The first incarnation of the university was founded on January 10, 1974, as the Centro de Estudios Superiores de Occidente (Western Center of Higher Studies or CESO). In 1979, the Basic School of Engineering, located in Culiacán, began operations; a month later, the School of Agricultural Administration opened in Los Mochis. That year, the CESO agreed to propose to the SEP the name Universidad de Occidente. In 1980, work began to restructure the CESO along university lines under the leadership of Dr. Julio Ibarra Urrea, who had previously been the rector of the Universidad Autónoma de Sinaloa in the mid-1960s when it obtained its autonomy.

On February 24, 1982, CESO formally became the Universidad de Occidente. It was the second institution to take the name, after the original Universidad de Occidente, which existed from 1918 to 1922 in Culiacán. The succeeding decade saw several important milestones of university development, most notably the 1986 completion of the U de O campus in Los Mochis, known as Ciudad Universitaria (University City). In 1992, after years of planning and a change of location from Culiacán, XEUDO-AM 820, the university's radio station, signed on for the first time; it would move to FM in 2011.

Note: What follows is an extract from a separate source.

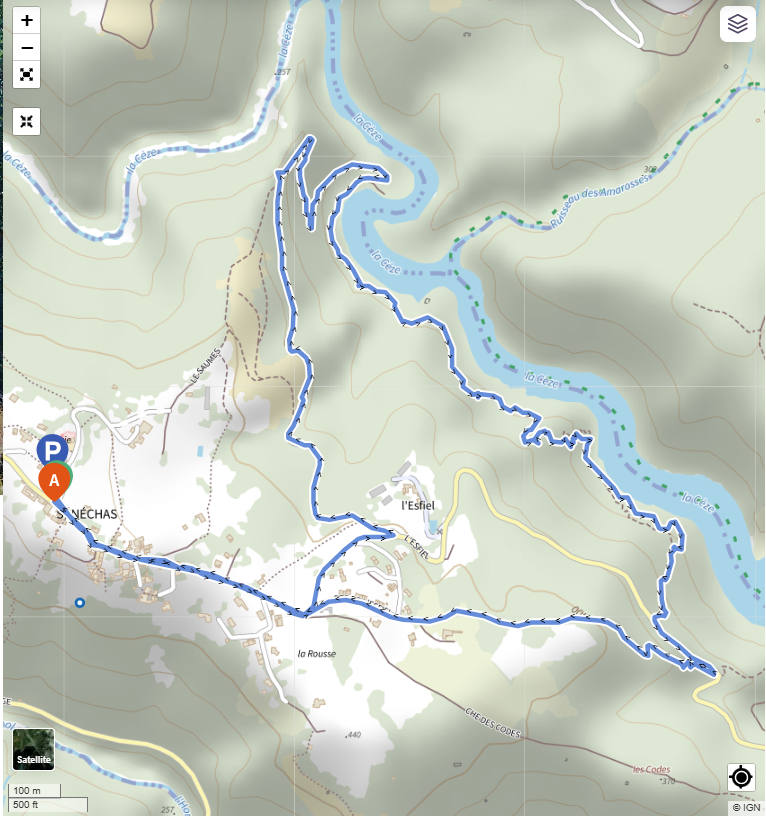
Task: Click the blue trail's northern switchback tip
Action: pos(310,139)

On January 25, 2018, Sinaloa's state legislature unanimously approved a new organic law that gave the university autonomy and consequently changed its name to Universidad Autónoma de Occidente. The corresponding decree was published in the Sinaloa state gazette on February 21, 2018, making the UAdeO Sinaloa's second autonomous state university.

==Educational programs==
The UAdeO offers 18 undergraduate degrees, as well as six master's and three doctoral programs.